Canada’s largest cannabis producer has once again seen a big boost to their business. Canopy Growth stock has risen by almost 5% as Justin Trudeau announced his $1 tax plan for recreational cannabis.
However, this is not the only thing going their way. Reddit user zoo55 did a very thorough research of their future growth potential and compared them with current cannabis growing abilities, and here’s what he found:
He also found Canopy Growth’s total growing capacity:
- Current production capacity: 41,000 kg/year.
- Future production capacity: 96,000 kg/year.
Zoo55 also added that Canopy Growth is currently growing about 15,000 kg/year, which is just over a third of their production capacity. He suggests that one possible reason for this are the legal issues preventing them from growing more cannabis.
This could be an issue, as their main competitors, Aphria(TSE: APH) and Aurora Cannabis (TSE: ACB) are both looking into having 100,000 kg/year capacity by mid-2018.
Canopy Growth stock (TSE: WEED) will keep growing
As things on the domestic front are looking up with Ontario‘s and Quebec‘s model for cannabis sales, things on the overseas are looking even better. Canopy Growth has signed a deal with the Danish Spectrum Denmark ApS as cannabis sales in Denmark are to commence on January 1, 2018.

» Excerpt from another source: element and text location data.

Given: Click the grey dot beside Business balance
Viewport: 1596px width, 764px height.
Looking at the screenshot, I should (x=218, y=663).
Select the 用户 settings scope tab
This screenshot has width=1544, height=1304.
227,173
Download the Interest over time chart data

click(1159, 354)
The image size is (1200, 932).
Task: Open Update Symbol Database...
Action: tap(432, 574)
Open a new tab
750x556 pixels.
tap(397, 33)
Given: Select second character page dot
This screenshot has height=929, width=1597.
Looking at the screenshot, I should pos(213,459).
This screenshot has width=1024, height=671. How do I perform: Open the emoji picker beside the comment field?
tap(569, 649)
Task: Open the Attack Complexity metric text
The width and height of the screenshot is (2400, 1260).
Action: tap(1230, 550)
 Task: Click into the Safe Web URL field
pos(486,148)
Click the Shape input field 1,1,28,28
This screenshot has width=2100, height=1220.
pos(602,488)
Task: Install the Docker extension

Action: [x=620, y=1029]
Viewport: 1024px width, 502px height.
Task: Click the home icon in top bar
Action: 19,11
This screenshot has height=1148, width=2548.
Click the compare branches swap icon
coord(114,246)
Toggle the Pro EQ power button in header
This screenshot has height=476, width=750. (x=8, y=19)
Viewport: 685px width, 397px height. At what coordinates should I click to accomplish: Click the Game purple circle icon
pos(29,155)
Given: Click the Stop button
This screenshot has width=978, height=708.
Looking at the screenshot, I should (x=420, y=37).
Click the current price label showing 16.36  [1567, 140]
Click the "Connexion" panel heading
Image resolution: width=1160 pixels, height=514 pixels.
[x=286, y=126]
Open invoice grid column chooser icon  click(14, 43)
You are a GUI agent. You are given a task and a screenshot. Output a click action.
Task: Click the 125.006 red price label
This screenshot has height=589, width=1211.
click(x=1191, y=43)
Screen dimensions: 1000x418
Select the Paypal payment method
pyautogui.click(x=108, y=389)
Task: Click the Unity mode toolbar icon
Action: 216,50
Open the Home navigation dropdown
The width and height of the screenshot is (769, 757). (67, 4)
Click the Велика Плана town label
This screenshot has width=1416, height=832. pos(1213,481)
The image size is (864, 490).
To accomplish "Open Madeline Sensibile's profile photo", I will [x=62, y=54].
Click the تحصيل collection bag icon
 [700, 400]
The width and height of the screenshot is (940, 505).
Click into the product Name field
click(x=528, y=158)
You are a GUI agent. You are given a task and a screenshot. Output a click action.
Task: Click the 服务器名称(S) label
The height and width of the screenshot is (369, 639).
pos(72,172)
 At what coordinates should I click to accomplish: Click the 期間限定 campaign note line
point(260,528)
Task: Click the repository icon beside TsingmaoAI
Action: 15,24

However, perhaps the biggest piece of evidence that this is the stock to invest in is the fact that they officially supported Justin Trudeau and his government in establishing a $1-dollar tax on sales of cannabis up to one gram, and a 10% tax on sales over 1 gram of dried bud.
“We are happy that they have taken a great competitive opportunity against the black market. It’s a fraction of the tax on alcohol and tobacco,” Canopy Growth CEO Bruce Linton told VICE Money.
Shares of Canopy Growth Corporation, Canada’s largest cannabis company, rose by more than one percent, continuing their upward trend since Ontario’s distribution and sales plan for recreational weed announcement last month that is expected to largely benefit licensed-producers, such as Canopy Growth.
Given that many projections have shown that the supply of cannabis which is projected for July 1st won’t cover the needs of Canadians consumers. It is quite possible that at one point in late June or July this stock will make a small dip, but it won’t be anything significant enough to worry its investors.
As a long-term play, cannabis stocks appear to be a lock for investors as far as growth stocks are concerned.